O Ministério Público do Rio de Janeiro (MPRJ) afirmou, em relatório enviado à Justiça, que investigações apontam para uma possível infiltração do Terceiro Comando Puro (TCP) em estruturas do poder público estadual. O documento serviu de base para pedidos de busca e apreensão contra o deputado estadual Val Ceasa (PRD). As informações são do g1.
Segundo o MPRJ, a apuração indica um movimento semelhante ao já identificado em investigações anteriores envolvendo a Alerj, como no caso que atingiu os ex-deputados Rodrigo Bacellar e TH Joias e apontou ligações do Comando Vermelho (CV) com a Assembleia Legislativa do Rio.
Nesta quinta-feira, 18 de junho, além de Val Ceasa, a Polícia Civil do Rio e o MPRJ cumpriram mandados contra o ex-vereador Ulisses de Almeida Marins e o ex-assessor parlamentar Michael Johnny Vianna de Azevedo.
De acordo com o Ministério Público, há indícios de que agentes públicos teriam atuado para favorecer interesses de traficantes ligados ao TCP. Um dos pontos investigados é uma suposta tentativa de obter informações sobre uma operação policial sigilosa que tinha como alvo imóveis usados pela facção.
Suspeita de interferência em operação policial
A investigação afirma que Val Ceasa e Ulisses Marins foram ao 16º BPM, em Olaria, em dezembro de 2023, para questionar o comando da unidade sobre uma possível ação policial na região de Parada de Lucas, na Zona Norte do Rio.
A operação mirava imóveis de alto padrão identificados pela polícia como espaços usados por integrantes do TCP para encontros e eventos. Segundo a apuração, havia áreas com piscina, academia e até lago artificial.
Após o encontro com policiais, as autoridades identificaram mudanças nos locais investigados. Entre elas, retirada de equipamentos, alterações estruturais e instalação de faixas indicando supostos projetos sociais.
Para o MPRJ, essas mudanças podem ter sido uma tentativa de disfarçar o uso ilícito dos imóveis. O órgão também afirma que não encontrou registro oficial desses projetos sociais em órgãos públicos municipais, o que reforçaria a suspeita de que as ações eram fictícias.
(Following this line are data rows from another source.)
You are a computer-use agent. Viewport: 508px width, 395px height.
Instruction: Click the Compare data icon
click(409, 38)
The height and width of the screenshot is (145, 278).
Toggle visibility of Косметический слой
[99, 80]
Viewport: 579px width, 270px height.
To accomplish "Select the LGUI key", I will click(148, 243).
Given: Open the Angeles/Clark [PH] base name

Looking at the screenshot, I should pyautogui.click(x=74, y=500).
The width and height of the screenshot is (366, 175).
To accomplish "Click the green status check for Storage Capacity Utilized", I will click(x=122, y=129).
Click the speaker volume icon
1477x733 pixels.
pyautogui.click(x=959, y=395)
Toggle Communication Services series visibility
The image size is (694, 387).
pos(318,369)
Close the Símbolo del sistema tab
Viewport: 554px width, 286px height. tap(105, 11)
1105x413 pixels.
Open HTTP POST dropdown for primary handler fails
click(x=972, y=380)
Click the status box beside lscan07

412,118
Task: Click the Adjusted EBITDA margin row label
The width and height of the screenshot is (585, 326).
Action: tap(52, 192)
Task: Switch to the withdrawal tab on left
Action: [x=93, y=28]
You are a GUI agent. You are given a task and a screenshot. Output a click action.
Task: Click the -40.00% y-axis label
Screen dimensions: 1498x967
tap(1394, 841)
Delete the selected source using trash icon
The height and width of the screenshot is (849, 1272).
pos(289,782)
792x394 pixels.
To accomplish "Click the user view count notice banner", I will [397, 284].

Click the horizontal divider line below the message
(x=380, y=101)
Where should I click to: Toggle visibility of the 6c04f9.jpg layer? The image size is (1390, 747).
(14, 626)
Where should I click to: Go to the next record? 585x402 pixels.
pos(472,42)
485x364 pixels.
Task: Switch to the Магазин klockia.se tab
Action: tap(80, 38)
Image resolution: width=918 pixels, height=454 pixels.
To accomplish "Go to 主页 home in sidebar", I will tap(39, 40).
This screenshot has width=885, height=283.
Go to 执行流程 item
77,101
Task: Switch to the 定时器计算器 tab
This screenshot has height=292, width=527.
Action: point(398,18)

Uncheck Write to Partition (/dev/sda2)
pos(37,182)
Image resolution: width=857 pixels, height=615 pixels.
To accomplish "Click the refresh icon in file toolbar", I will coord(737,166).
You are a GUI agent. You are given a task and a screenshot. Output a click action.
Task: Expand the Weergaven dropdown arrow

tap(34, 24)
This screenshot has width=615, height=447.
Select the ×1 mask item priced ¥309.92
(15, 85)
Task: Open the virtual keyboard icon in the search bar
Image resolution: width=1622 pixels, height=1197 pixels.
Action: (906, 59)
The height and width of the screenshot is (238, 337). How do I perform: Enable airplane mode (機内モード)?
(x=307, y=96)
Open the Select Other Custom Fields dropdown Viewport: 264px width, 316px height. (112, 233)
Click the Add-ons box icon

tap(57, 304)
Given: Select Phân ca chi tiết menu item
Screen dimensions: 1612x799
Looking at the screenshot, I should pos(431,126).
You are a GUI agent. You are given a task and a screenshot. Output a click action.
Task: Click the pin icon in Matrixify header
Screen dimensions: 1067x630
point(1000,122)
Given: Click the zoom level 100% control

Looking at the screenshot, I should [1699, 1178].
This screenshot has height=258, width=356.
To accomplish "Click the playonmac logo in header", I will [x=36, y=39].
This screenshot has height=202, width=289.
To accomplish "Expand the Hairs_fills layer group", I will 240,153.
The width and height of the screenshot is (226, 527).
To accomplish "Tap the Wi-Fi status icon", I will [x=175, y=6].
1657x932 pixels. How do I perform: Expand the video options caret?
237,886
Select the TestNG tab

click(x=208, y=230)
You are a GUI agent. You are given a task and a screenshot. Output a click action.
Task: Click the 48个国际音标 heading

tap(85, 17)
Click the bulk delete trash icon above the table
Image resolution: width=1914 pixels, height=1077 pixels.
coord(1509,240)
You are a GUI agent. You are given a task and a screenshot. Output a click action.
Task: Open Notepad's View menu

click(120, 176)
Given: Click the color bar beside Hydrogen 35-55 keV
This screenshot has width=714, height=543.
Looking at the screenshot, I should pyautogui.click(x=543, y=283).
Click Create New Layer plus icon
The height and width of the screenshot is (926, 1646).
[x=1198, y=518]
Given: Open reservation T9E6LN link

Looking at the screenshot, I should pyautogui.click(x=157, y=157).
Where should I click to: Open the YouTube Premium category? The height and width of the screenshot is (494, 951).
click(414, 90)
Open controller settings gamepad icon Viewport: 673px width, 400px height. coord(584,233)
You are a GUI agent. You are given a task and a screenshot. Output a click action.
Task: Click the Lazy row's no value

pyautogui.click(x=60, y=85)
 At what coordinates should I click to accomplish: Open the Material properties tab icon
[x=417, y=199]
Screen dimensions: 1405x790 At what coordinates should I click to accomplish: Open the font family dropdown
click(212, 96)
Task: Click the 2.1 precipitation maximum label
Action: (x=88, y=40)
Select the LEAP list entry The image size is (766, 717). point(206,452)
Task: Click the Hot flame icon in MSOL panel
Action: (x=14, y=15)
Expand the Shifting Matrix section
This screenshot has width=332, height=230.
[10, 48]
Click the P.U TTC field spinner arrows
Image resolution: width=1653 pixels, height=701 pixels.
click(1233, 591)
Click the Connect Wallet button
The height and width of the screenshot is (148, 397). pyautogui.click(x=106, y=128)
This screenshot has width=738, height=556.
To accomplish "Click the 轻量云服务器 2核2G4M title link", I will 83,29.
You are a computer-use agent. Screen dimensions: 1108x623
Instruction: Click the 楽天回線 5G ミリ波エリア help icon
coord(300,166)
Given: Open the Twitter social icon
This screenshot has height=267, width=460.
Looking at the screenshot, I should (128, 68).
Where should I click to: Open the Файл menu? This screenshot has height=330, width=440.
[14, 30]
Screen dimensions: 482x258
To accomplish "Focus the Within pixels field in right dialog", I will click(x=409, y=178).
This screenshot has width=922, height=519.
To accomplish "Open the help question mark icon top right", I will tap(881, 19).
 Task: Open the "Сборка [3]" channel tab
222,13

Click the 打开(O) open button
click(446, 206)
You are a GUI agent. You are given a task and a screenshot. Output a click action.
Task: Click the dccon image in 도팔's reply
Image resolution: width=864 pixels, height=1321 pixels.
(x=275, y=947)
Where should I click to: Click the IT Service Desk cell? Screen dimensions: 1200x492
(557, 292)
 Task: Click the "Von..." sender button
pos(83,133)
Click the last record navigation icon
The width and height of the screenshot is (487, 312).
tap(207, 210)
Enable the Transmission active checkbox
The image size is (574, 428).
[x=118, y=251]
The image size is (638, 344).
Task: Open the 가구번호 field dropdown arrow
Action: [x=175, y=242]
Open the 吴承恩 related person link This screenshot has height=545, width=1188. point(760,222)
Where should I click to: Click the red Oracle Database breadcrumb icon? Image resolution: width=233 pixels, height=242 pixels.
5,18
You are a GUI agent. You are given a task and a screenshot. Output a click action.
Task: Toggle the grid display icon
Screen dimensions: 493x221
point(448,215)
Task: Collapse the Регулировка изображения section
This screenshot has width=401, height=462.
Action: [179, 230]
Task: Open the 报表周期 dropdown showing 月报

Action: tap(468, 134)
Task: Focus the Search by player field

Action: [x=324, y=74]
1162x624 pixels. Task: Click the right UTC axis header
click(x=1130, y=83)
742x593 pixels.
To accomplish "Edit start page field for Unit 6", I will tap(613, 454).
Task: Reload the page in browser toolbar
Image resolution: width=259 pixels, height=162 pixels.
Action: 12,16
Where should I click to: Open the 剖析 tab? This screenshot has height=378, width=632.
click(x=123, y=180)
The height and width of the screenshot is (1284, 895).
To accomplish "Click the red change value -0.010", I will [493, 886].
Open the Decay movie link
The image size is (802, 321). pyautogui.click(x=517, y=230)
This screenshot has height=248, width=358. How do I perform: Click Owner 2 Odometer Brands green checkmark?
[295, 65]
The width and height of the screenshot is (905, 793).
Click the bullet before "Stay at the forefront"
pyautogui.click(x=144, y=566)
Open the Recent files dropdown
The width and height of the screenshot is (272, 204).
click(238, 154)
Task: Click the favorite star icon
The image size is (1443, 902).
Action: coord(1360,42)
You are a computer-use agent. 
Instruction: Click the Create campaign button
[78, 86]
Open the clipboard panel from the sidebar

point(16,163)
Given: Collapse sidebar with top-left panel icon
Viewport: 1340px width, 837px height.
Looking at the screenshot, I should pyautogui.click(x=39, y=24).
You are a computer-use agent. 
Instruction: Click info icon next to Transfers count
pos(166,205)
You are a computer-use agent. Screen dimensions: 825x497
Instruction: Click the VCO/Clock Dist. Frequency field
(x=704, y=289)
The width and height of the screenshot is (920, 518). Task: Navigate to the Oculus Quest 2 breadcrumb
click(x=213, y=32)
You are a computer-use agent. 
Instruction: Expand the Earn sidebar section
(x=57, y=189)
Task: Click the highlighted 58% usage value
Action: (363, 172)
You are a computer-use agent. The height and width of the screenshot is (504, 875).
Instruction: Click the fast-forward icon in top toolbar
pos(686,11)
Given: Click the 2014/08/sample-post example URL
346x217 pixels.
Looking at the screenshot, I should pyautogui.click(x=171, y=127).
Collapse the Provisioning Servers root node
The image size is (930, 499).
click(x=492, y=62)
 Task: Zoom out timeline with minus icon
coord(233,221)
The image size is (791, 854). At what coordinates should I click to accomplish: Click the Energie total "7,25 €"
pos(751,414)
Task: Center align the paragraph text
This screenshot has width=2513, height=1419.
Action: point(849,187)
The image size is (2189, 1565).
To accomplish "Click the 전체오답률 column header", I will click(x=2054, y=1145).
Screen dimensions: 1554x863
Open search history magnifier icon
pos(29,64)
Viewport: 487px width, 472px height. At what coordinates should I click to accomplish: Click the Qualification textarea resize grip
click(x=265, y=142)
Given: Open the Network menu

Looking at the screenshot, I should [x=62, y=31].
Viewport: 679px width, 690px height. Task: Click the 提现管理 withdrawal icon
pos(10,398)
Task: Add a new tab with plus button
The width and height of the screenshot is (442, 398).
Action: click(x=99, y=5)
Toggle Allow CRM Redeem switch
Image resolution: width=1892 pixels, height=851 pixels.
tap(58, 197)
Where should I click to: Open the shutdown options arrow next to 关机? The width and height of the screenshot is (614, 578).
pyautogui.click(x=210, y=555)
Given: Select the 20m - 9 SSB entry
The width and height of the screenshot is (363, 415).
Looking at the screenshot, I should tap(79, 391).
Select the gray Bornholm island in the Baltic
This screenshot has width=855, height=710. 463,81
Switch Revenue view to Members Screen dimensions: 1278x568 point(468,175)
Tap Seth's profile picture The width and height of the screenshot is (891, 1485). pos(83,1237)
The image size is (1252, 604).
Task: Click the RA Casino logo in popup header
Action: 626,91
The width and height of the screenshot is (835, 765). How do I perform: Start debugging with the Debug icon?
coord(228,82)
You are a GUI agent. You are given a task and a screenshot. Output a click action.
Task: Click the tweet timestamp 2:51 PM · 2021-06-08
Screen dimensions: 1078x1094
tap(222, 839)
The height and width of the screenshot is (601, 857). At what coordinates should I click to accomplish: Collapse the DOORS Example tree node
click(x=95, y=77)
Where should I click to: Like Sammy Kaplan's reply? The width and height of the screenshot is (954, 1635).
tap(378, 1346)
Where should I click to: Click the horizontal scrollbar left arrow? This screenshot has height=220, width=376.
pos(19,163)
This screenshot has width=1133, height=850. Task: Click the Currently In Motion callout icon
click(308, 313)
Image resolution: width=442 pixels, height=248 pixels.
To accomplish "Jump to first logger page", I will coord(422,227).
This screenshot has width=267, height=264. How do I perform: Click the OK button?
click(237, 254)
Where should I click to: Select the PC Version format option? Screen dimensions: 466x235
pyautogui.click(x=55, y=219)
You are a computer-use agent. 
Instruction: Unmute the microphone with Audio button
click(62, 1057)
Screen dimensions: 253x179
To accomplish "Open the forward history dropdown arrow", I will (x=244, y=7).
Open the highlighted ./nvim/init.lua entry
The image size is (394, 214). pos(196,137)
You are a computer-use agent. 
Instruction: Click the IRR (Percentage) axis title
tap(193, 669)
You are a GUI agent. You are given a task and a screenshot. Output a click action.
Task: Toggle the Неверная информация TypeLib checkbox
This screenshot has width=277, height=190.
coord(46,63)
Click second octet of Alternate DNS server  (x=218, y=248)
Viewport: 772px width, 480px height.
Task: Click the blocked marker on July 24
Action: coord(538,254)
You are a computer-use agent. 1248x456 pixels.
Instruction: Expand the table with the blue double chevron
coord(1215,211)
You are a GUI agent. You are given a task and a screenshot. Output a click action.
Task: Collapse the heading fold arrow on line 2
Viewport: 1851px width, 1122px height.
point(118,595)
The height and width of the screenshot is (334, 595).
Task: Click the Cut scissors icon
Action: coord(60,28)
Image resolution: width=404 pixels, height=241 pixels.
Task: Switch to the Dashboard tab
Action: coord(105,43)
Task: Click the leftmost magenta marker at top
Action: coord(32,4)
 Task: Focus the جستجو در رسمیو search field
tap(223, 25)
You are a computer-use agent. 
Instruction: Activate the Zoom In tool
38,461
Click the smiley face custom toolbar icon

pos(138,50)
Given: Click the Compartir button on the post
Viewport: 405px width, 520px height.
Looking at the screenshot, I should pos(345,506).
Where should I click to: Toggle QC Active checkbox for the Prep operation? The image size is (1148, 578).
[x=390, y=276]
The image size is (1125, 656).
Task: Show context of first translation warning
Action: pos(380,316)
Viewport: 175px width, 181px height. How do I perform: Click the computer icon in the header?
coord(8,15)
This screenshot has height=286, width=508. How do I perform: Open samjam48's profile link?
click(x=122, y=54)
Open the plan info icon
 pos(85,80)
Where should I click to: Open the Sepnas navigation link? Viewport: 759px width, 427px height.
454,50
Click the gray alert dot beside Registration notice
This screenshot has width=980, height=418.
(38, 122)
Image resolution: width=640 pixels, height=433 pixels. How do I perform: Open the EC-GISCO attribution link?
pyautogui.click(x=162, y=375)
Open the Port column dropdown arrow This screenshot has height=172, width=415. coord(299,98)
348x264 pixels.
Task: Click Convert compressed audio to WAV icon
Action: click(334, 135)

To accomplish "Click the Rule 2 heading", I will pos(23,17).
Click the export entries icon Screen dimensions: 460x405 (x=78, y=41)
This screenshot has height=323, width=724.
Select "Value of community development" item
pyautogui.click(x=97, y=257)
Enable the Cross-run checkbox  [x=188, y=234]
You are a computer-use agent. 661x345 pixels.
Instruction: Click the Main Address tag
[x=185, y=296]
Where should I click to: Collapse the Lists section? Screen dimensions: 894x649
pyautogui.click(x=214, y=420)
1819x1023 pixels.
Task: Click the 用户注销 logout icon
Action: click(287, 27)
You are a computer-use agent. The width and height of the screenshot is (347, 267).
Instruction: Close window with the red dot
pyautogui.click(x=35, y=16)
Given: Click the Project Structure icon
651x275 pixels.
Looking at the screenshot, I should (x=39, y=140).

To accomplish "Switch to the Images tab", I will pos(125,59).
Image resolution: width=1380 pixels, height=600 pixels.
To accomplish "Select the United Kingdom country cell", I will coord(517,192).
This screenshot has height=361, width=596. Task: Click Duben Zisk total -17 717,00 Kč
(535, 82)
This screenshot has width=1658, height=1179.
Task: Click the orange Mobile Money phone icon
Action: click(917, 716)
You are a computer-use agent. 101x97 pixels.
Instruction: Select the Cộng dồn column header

Investigação cita base eleitoral em áreas sob domínio do TCP
O inquérito também reúne depoimentos e relatórios sobre a influência da facção em áreas onde os políticos investigados têm base eleitoral.
Segundo o documento, parte relevante dos votos de Val Ceasa e Ulisses Marins se concentra em regiões apontadas como áreas sob domínio do TCP.
A investigação ainda menciona relações indiretas entre assessores dos investigados e integrantes da facção criminosa. Há registros de funcionários ligados aos gabinetes com antecedentes criminais ou vínculos familiares com pessoas presas por crimes relacionados ao tráfico.
Em um dos trechos da peça, o MPRJ afirma haver uma “miríade de relacionamentos espúrios” entre o parlamentar e o narcotráfico.
MPRJ fala em infiltração na Alerj
O ponto mais duro do relatório é a avaliação do Ministério Público sobre a possível entrada do crime organizado nas instituições políticas do estado. O órgão compara o caso a outras investigações recentes que apontaram a atuação do Comando Vermelho dentro da Alerj.
Segundo o texto, os elementos reunidos indicam que o TCP também teria estabelecido influência no Legislativo estadual.
“O presente inquérito policial está a desvendar que a facção rival, autodenominada Terceiro Comando Puro, também se entranhou nas vísceras da Casa Legislativa”, diz o MPRJ.
Horas após ser alvo das buscas, Val Ceasa afirmou que sofre perseguição política e disse que, se a investigação for séria, sairá do caso como “herói”.
“A população sabe quem é Val Ceasa, eu trabalho de domingo a domingo dando dignidade para a população”, afirmou Val Ceasa.